Planck mission timescale

Mission launch: 14 May 2009
Survey operations: 12 August 2009 to 13 January 2010 (HFI); 13 October 2013 (LFI)
End of operations: 23 October 2013

About the Planck mission

Planck was a European survey mission. Its scientific payload, provided by a European consortium of universities and industry, consisted of two instruments:

  • High Frequency Instrument (HFI) – a set of bolometers (very accurate thermometers) covering a range of frequencies from 100GHz to 857GHz, operating at a temperature of 0.1K.
  • Low Frequency Instrument (LFI) – a set of radiometers (radio receivers) at 30GHz, 44GHz and 70GHz.

Several of the channels in both instruments could also measure polarization.

The range of frequencies covered by both instruments ensured the astrophysical foregrounds could be identified, studied and removed from the data, so that the Cosmic Microwave Background signal (a faint glow of the hot beginning of the Universe left in space by the Big Bang) could be studied on its own.

Planck’s main technical achievements

Planck’s cooling chain was probably the most complex ever designed for a space mission. The temperature of the HFI was lowered to 100mK to reduce the noise in the instrument. This required three coolers to bring the different stages of both instruments to 20K, then 4K and finally 100mK.

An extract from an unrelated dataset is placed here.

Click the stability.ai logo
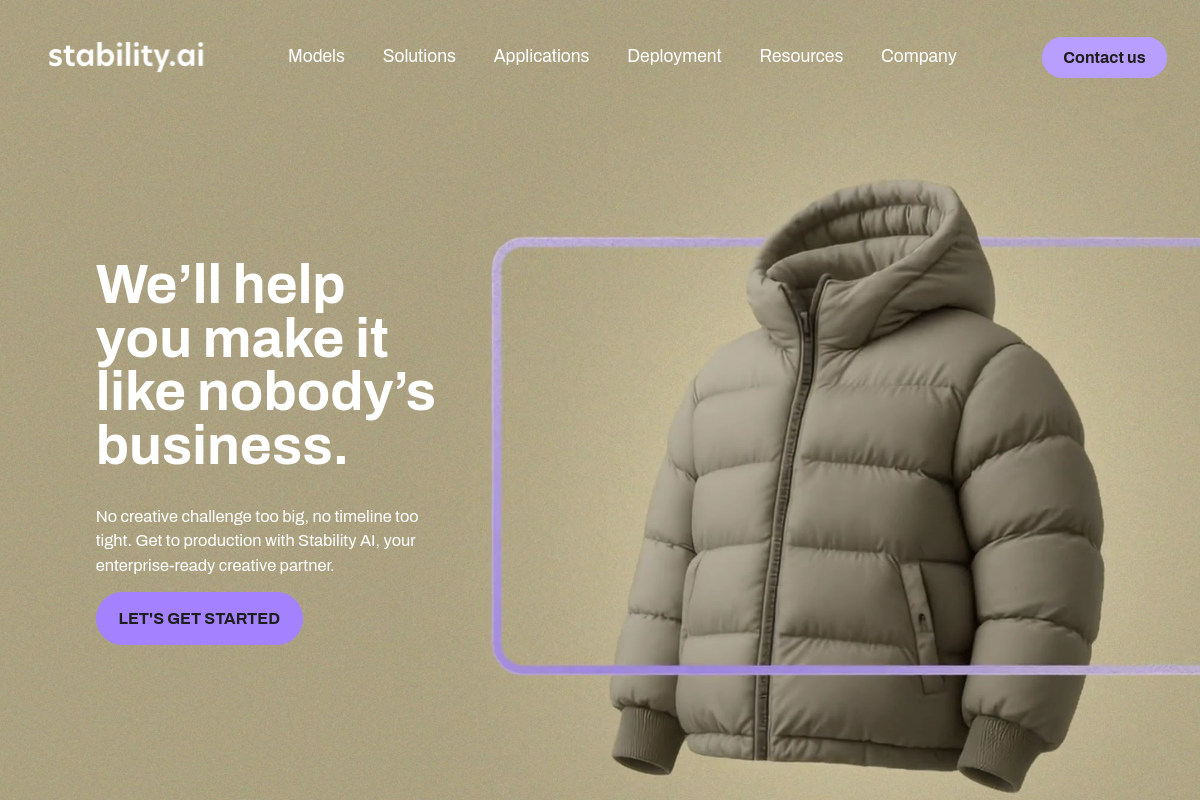The height and width of the screenshot is (800, 1200). coord(126,56)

A failure in one of the coolers would have compromised the entire mission. An extensive development and testing campaign was therefore put in place to guarantee that once in space, the instruments would reach the required temperatures without a single failure.

Planck’s main scientific achievements

The Planck mission resulted in the most accurate ever temperature maps of the entire sky and the first ever maps of polarization covering the entire sky.

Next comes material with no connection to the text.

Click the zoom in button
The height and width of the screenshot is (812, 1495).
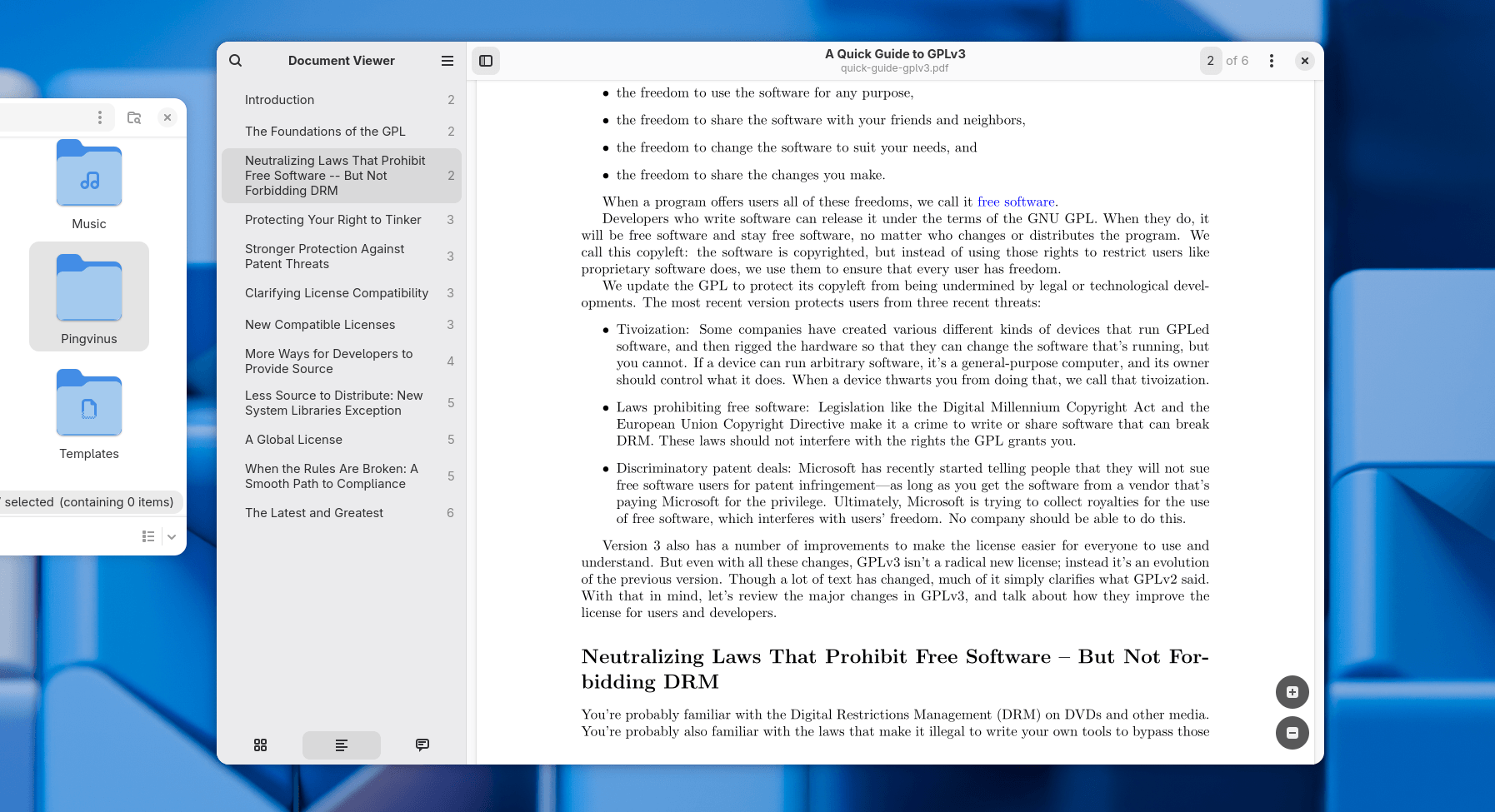(x=1292, y=692)
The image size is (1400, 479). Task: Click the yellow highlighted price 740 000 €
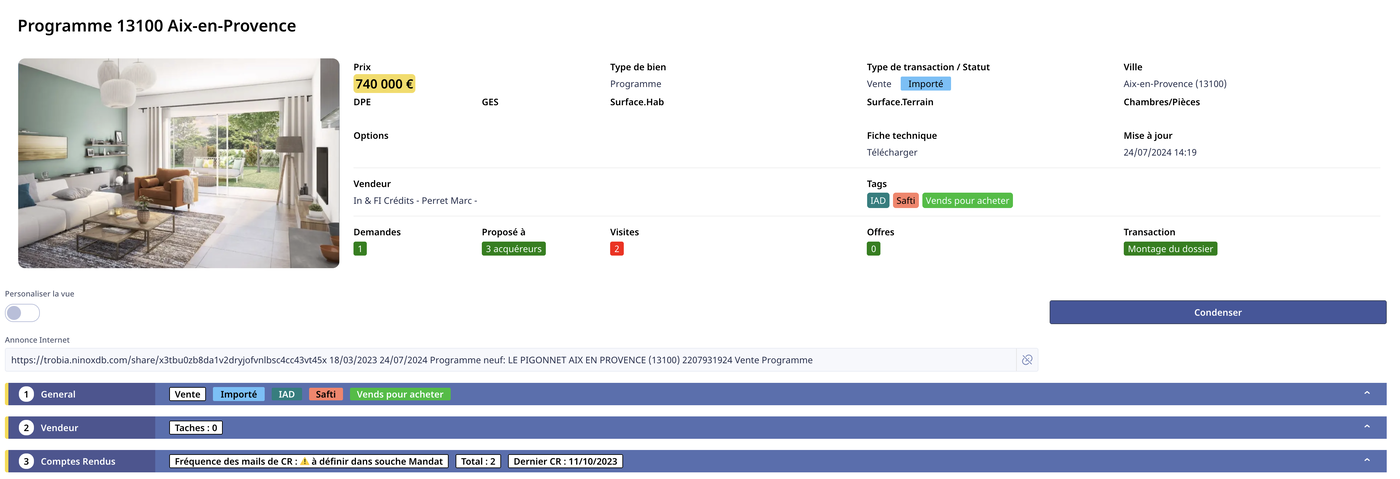coord(384,84)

These and many other products allowed scientists to make the most precise measurement so far of the expansion rate of the universe and estimate the Dark Matter and Dark Energy content of the Universe.

Strange but true

The HFI operated at 100mK. This meant that during its operations, it was the coldest object in the Universe.

How RHEA is contributing to the Planck mission

Our primary contribution was providing two support scientists to the Planck Science Office (PSO) from 2004: the Planck HFI Support Scientist and the Planck LFI Support Scientist.

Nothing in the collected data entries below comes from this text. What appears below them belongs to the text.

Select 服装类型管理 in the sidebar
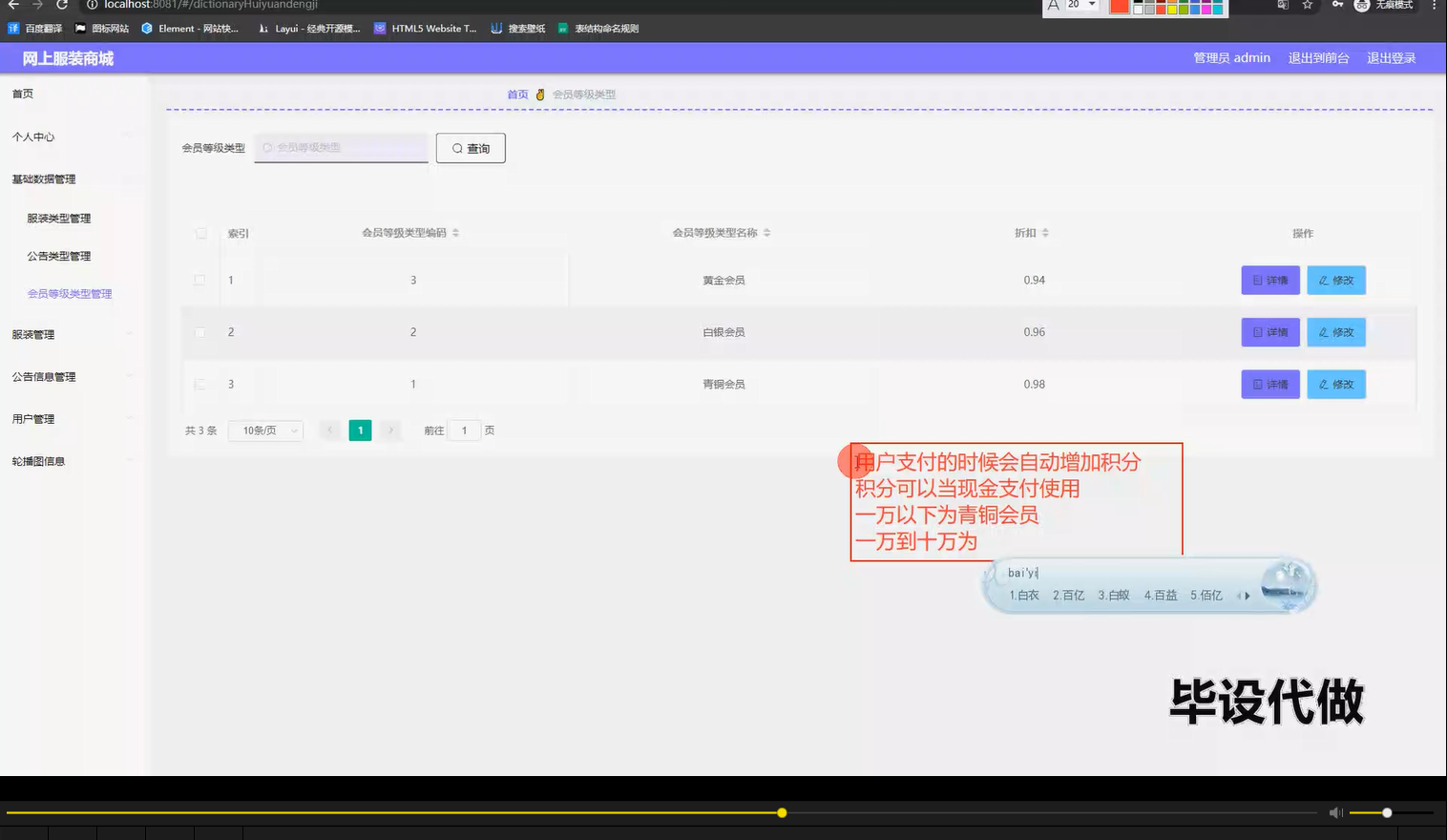 57,218
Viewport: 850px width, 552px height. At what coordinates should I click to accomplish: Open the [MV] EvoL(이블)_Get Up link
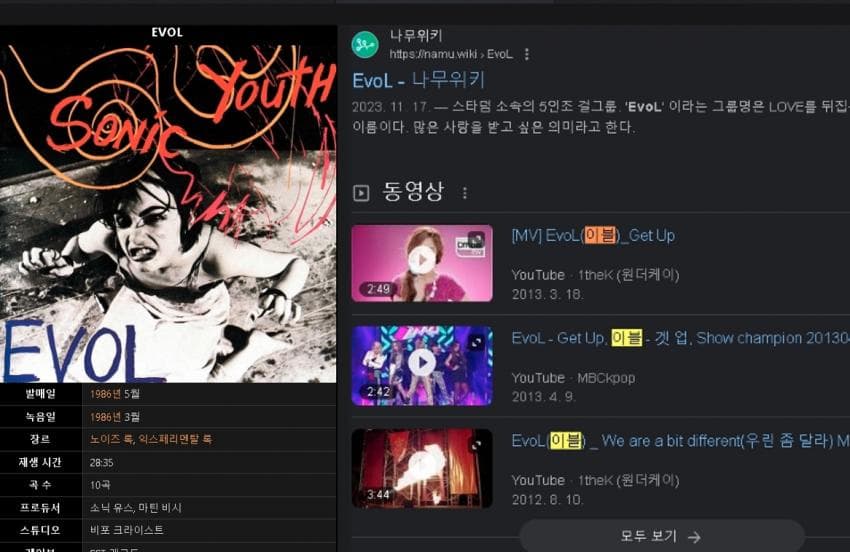[x=593, y=235]
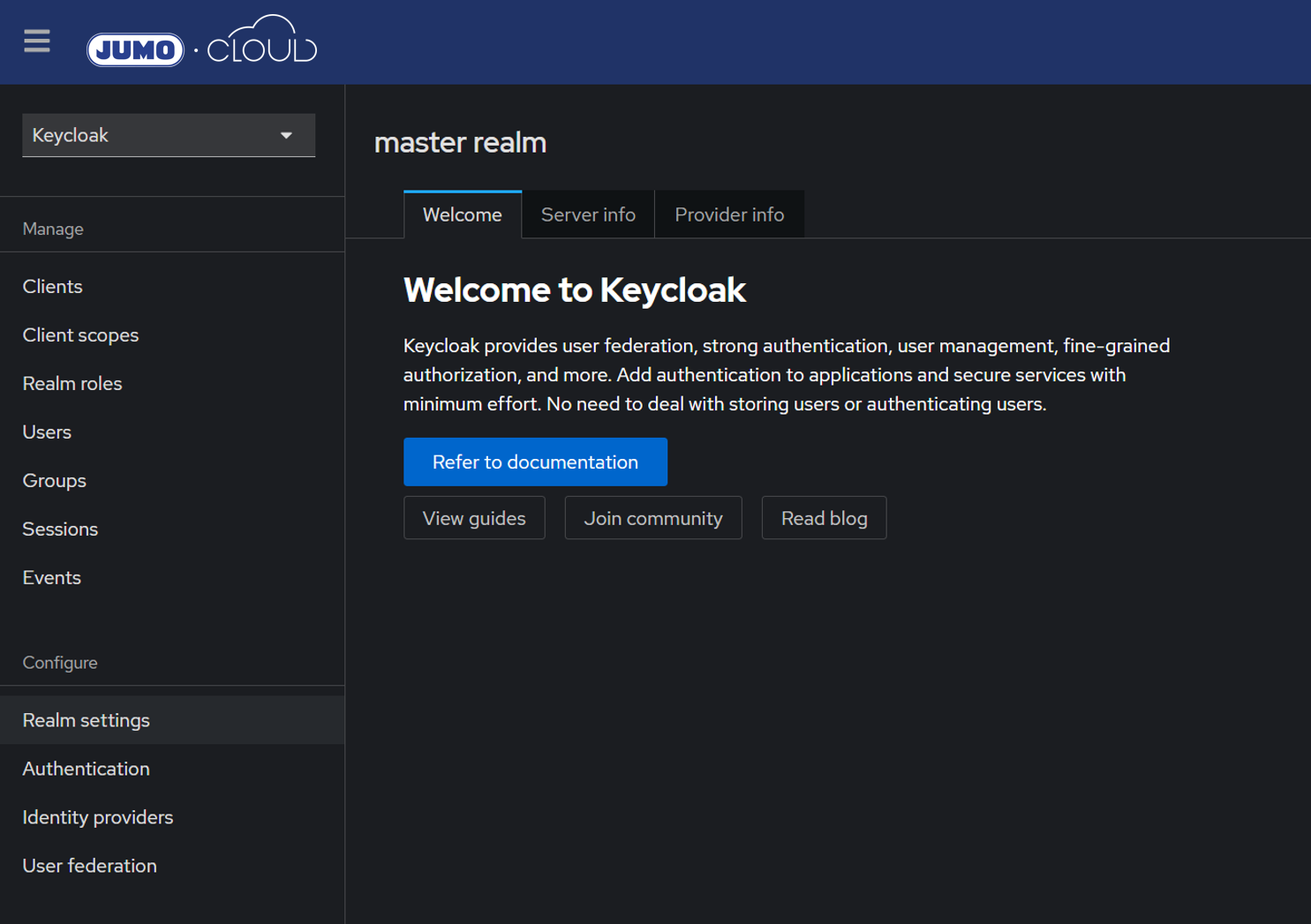1311x924 pixels.
Task: Click the View guides button
Action: 474,518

Their main responsibilities during the development phase were:

  • instrument development and ground testing campaigns
  • data analysis software development
  • elaboration of the in-orbit testing plan for the scientific payload.

And then during operations:

  • coordinating scientific operations of the Planck instruments
  • designing, planning and executing the Planck observation strategy
  • creating and updating the specifications of the Planck Legacy Archive (PLA) developed by the Science Archives Team at ESAC
  • testing and operating the PLA.

In addition, our MOIS tool suite was used for operations preparations.